Des fouilles à nu "humiliantes ou brutales"
Le tribunal administratif de Caen avait ordonné le 18 juillet au garde des Sceaux de faire cesser des "comportements contraires à la déontologie" des agents pénitentiaires "dans les meilleurs délais". Le juge mentionnait notamment des "propos insultants, racistes et suprémacistes", violences et humiliations relevés en mai lors d'une visite du QLCO par la Contrôleure générale des lieux de privation de liberté, ainsi que des fouilles à nu "humiliantes ou brutales" et des "pratiques asphyxiantes".
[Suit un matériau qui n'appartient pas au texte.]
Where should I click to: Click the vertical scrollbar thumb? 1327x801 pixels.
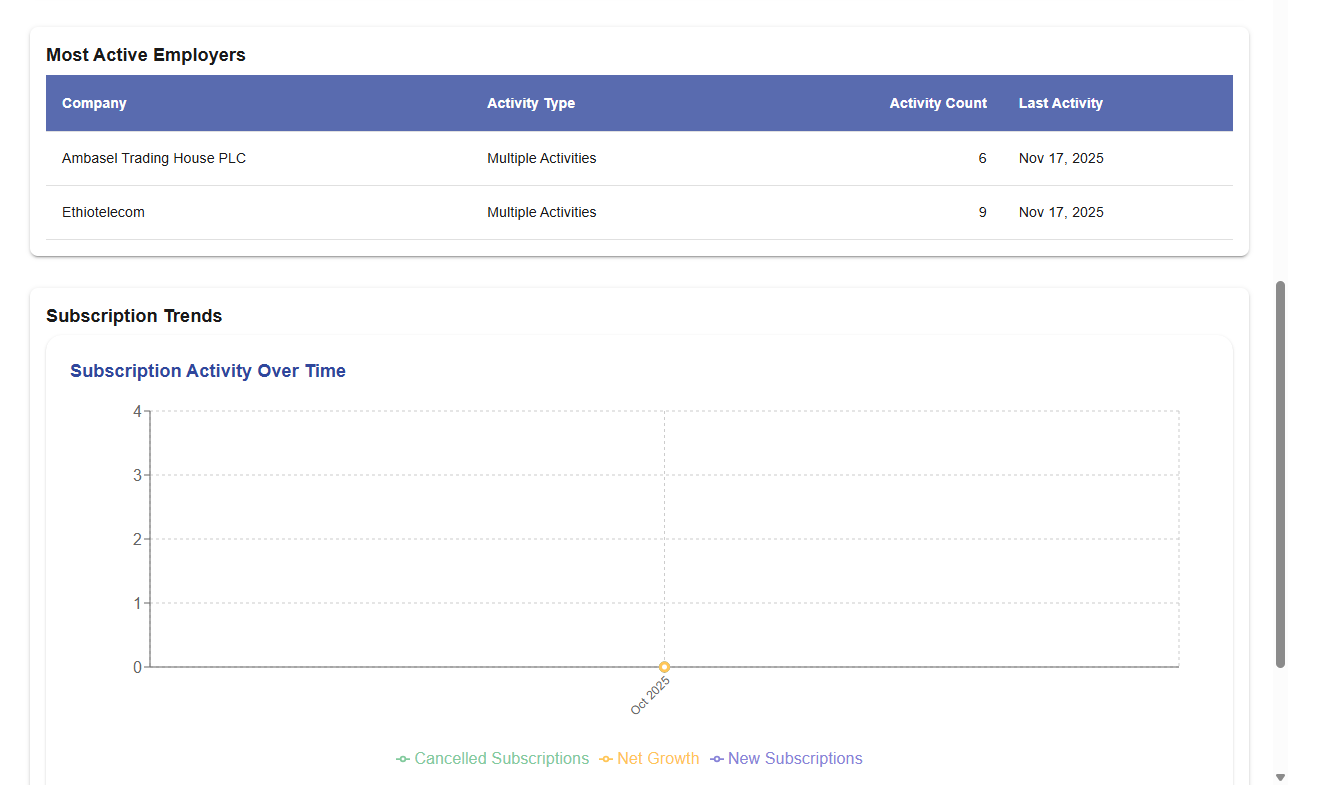(1280, 474)
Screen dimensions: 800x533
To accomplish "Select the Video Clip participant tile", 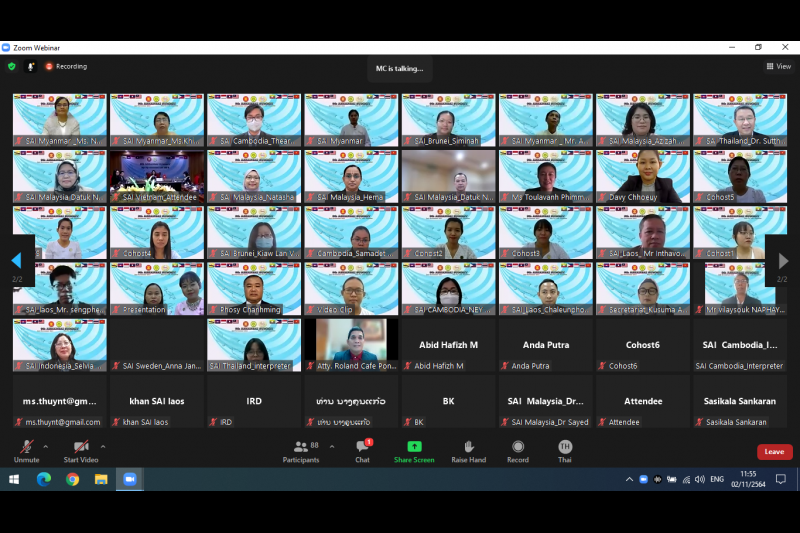I will pos(351,290).

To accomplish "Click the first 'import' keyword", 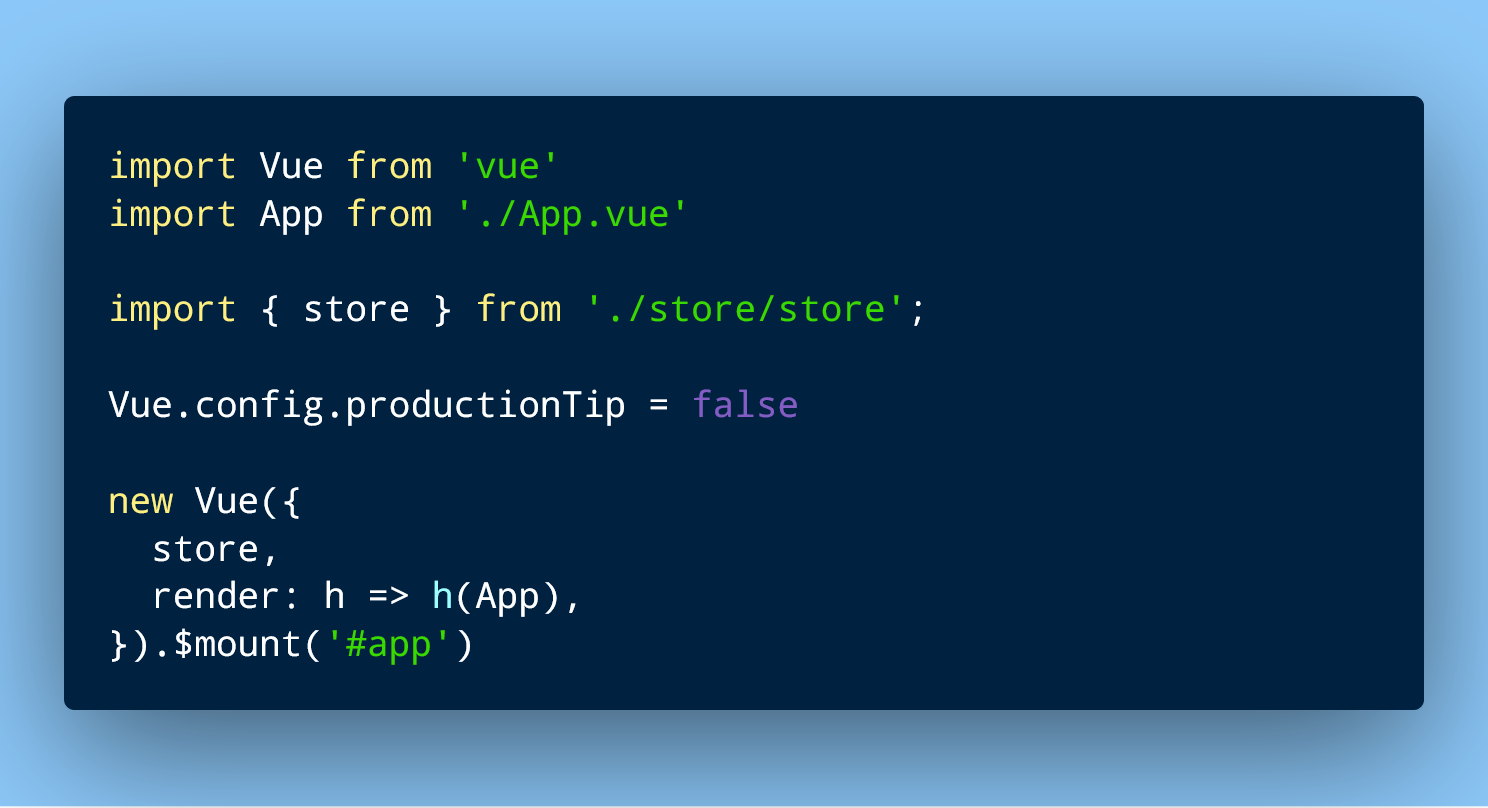I will (x=173, y=166).
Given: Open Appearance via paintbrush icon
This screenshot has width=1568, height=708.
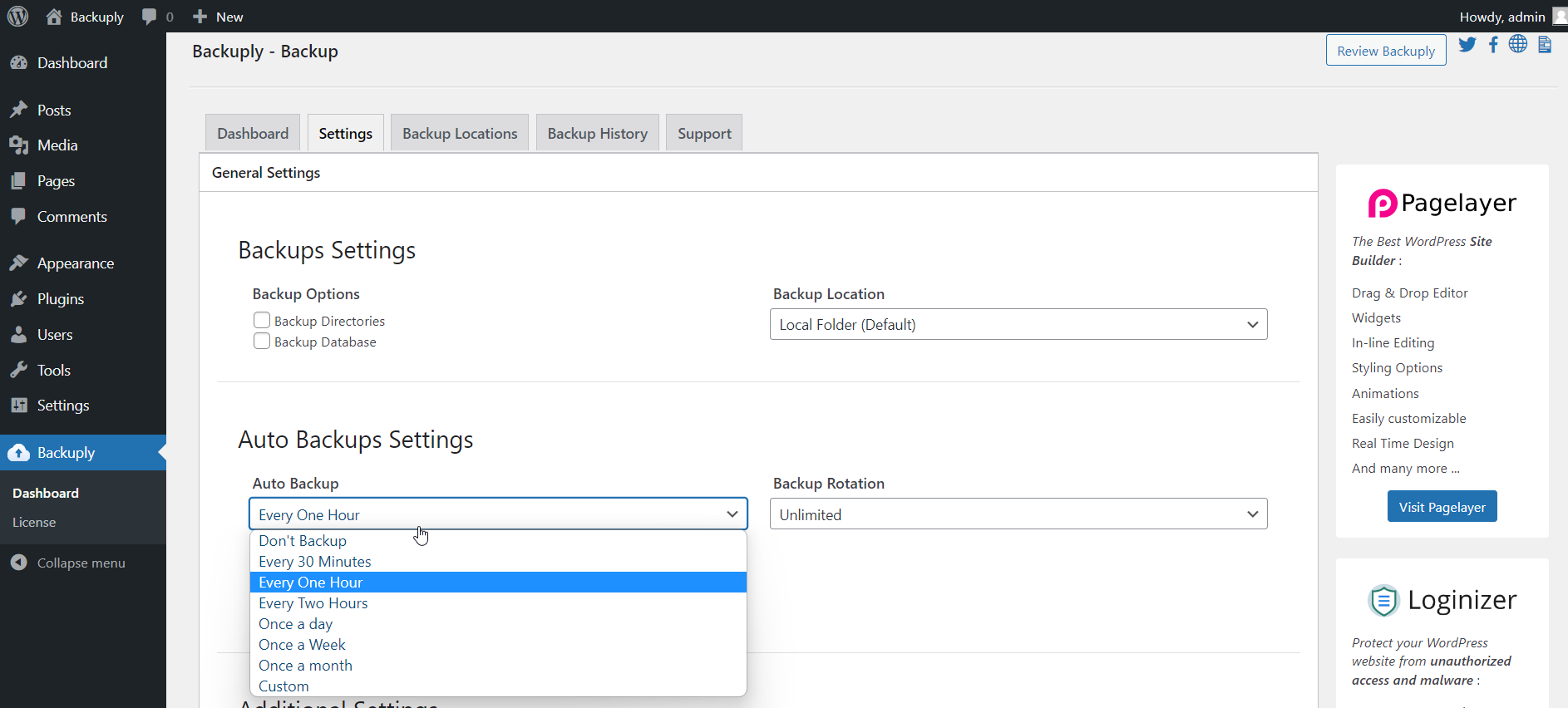Looking at the screenshot, I should point(19,263).
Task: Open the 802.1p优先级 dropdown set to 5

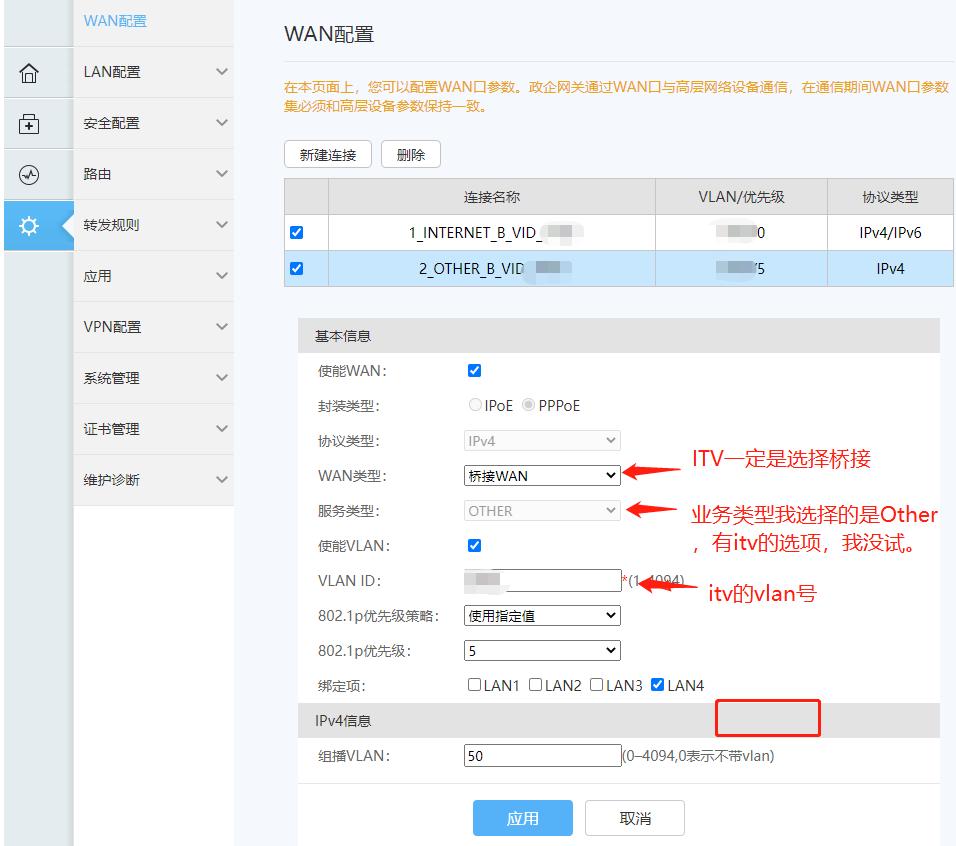Action: 541,650
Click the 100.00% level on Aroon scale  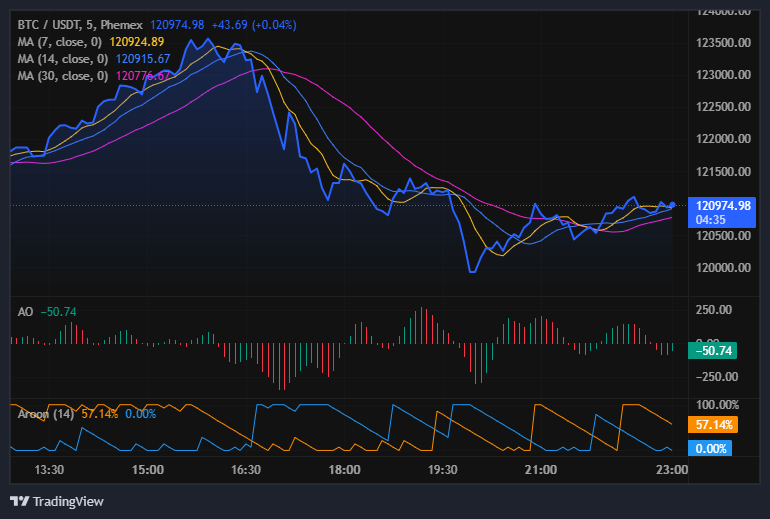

Dans sa requête du 31 juillet, le garde des Sceaux avait estimé que "les allégations relatives au comportement des personnels pénitentiaires (...) ne sont pas corroborées par des éléments objectifs" et que le juge n'a pas tenu compte des mesures déjà prises. Dans sa décision, le Conseil d'État se garde de se prononcer sur la réalité des comportements litigieux allégués, se bornant à rappeler que c'est à juste titre que le juge des référés a réclamé que l'administration pénitentiaire empêche que des manquements à la déontologie soient commis. Le ministère de la Justice a indiqué "prendre acte de la décision", en considérant que "les juridictions administratives n'ont relevé aucun manquement au sein des QLCO".